For emergencies in the US: call 911. For non-emergency advice, call your pediatrician or the Poison Control Center at 1-800-222-1222 if you suspect a medication issue. Telehealth services like Teladoc, Amwell, and MDLive offer 24/7 pediatric consultations covered by most insurance plans.

What American moms actually deal with

American parents get conflicting advice from every direction. Wellness industry says lavender oil for everything. Some of those oils are actually unsafe for babies under 2 years old. Online mom forums swing from "every fever is fine, just wait it out" to "rush to the ER right now." Pediatricians want measured responses based on evidence. Insurance companies want you to call the nurse line first. None of these voices is entirely wrong. Just incomplete. AAP guidance is consistent and worth trusting more than Instagram momfluencers. For babies over 3 months, watchful waiting with Tylenol or Motrin and good hydration is fine for 24 to 48 hours unless something concerning develops. Under 3 months, any fever is an ER visit. No exceptions, no waiting it out.

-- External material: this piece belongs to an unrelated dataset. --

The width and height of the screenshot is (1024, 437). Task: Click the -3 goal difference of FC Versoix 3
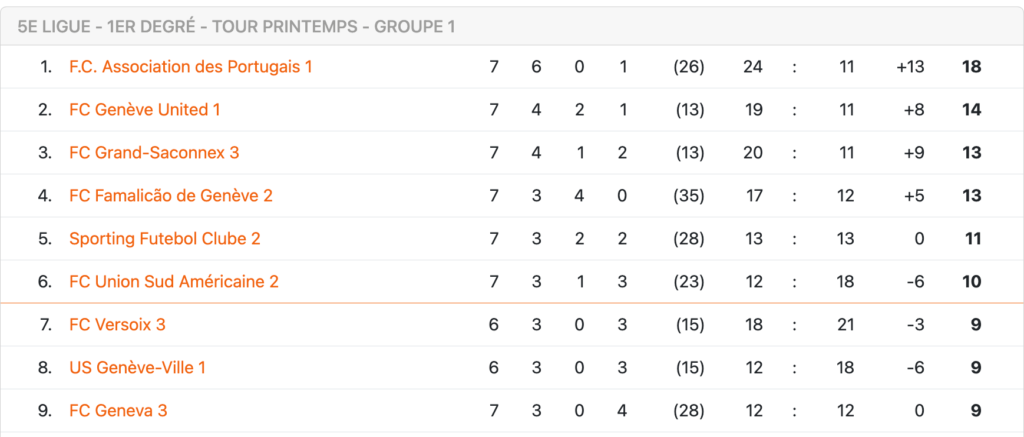915,325
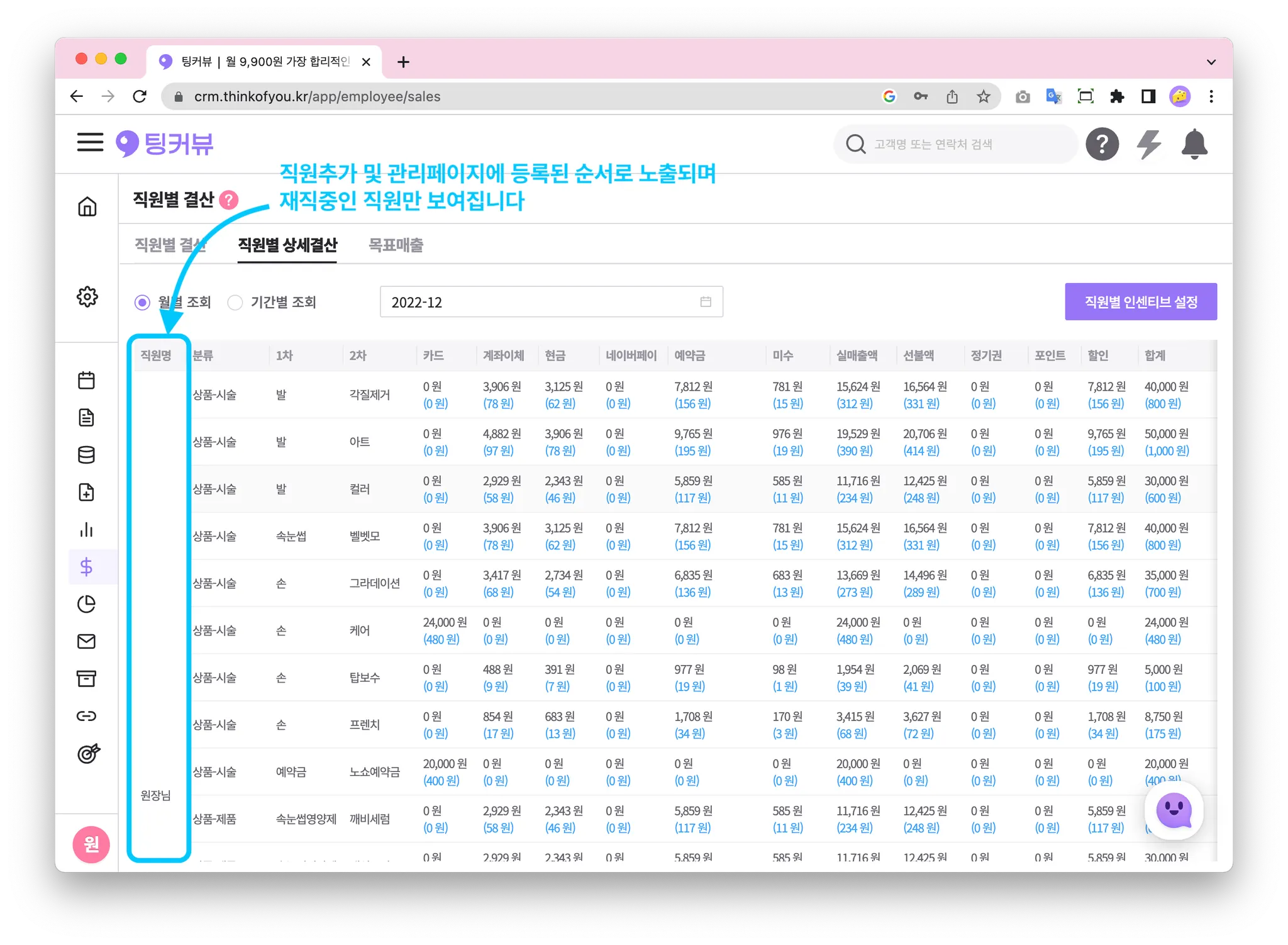
Task: Select 기간별 조회 radio button
Action: tap(235, 303)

American-specific questions

FMLA gives eligible employees up to 12 weeks of unpaid, job-protected leave around childbirth. Your due date is the anchor for planning when leave starts and ends. To qualify for FMLA you must have worked for your employer at least 12 months and 1250 hours in the prior 12 months. State-level paid leave (in California, New York, New Jersey, others) may offer additional protections. Check your states Department of Labor website.
Pregnancy Medicaid in most states covers from conception through 60 days postpartum, with some states extending to 12 months. Your due date is what your state agency will use for coverage windows. Apply through your state Medicaid agency as soon as you confirm pregnancy. WIC eligibility also runs through due date timing.
The American Academy of Pediatrics and ACOG (American College of Obstetricians and Gynecologists) recommend specific screening tests at specific gestational ages because thats when results are most reliable. NIPT testing is most accurate at 10+ weeks, anatomy scan at 18-22 weeks, glucose tolerance test at 24-28 weeks, Group B strep test at 36-37 weeks. Your due date sets these windows.